# Material for this task
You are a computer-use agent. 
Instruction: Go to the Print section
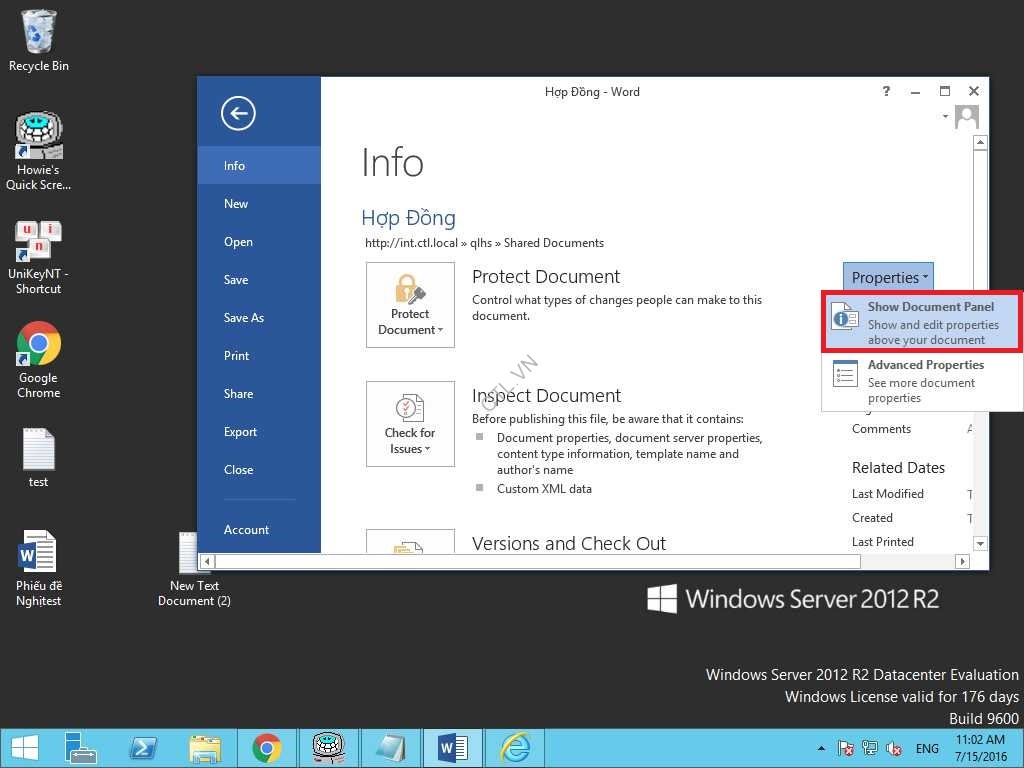click(x=237, y=356)
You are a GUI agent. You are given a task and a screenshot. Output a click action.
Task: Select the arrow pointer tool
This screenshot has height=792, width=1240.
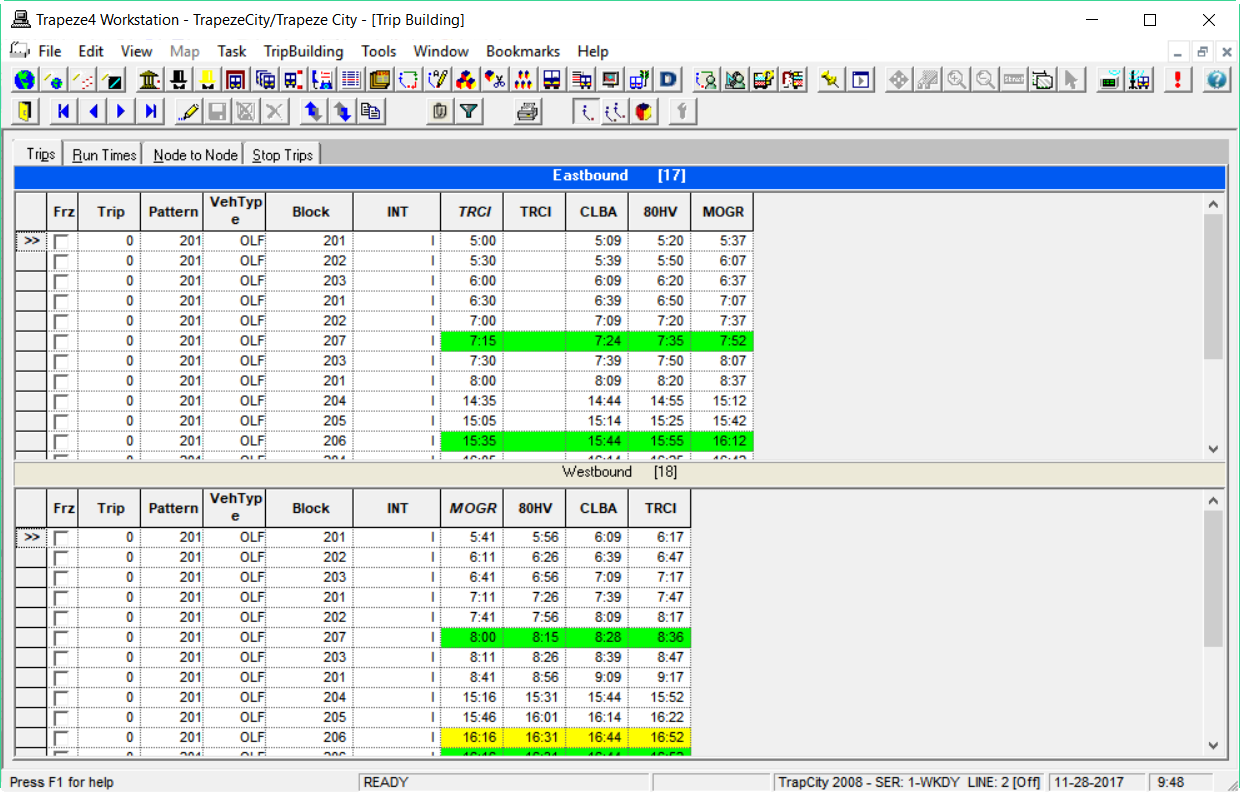[1070, 79]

# Exercise instructions
Please write out every entry exactly, but skip the pictures.

# Response to this task
You are a computer-use agent. 
Instruction: Go to the Print section
click(x=237, y=356)
You are a GUI agent. You are given a task and a screenshot. Output a click action.
Task: Select the arrow pointer tool
This screenshot has height=792, width=1240.
[1070, 79]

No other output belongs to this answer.